The null hypothesis of the test is that there is no serial correlation.

The Durbin-Watson test statistics is defined as:

$$\sum_{t=2}^T((e_t - e_{t-1})^2)/\sum_{t=1}^Te_t^2$$

The test statistic is approximately equal to 2*(1-r) where ``r`` is the sample autocorrelation of the residuals. Thus, for r == 0, indicating no serial correlation, the test statistic equals 2. This statistic will always be between 0 and 4. The closer to 0 the statistic, the more evidence for positive serial correlation. The closer to 4, the more evidence for negative serial correlation.

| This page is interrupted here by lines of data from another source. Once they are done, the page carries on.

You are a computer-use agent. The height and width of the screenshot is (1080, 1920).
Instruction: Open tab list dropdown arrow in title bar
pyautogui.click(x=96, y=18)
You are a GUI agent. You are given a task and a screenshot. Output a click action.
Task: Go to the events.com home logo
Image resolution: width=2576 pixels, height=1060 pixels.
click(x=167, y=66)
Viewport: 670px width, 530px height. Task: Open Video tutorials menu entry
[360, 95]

**More info about:** https://en.wikipedia.org/wiki/Durbin–Watson_statistic

## 3) Why is it important?

In many statistics model analysis, autocorrelation violates the independence assumption of the events/observations and results in biased estimations/inferences;

In regression models, autocorrelation of the residuals (errors) violates the ordinary least squares (OLS) assumption that the residual (error) terms are uncorrelated, meaning that the OLS estimators are no longer the Best Linear Unbiased Estimators (BLUE).

# 4) Coding:

Font: https://www.statsmodels.org/stable/_modules/statsmodels/stats/stattools.html#durbin_watson

In [4]:
import numpy as np

def dw_test(residuals, axis=0):
    r"""
    Calculates the Durbin-Watson test statistic

    Parameters
    ----------
    residuals : array_like

    Returns
    -------
    dw_test_statistic : float, array_like

    Notes
    -----
    Ho:= There is no serial correlation.
    H1:= There is serial correlation.
    
    The Durbin-Watson test statistics is defined as:

    .. math::

       \sum_{t=2}^T((e_t - e_{t-1})^2)/\sum_{t=1}^Te_t^2
    
    This statistic will always be between 0 and 4.
    For r == 0, indicating no serial correlation;
    The closer to 0 the statistic, the more evidence for positive serial correlation. 
    The closer to 4, the more evidence for negative serial correlation.
    """
    residuals = np.asarray(residuals)
    diff_residuals = np.diff(residuals, 1, axis=axis)
    dw_test = np.sum(diff_residuals**2, axis=axis) / np.sum(residuals**2, axis=axis)
    return dw_test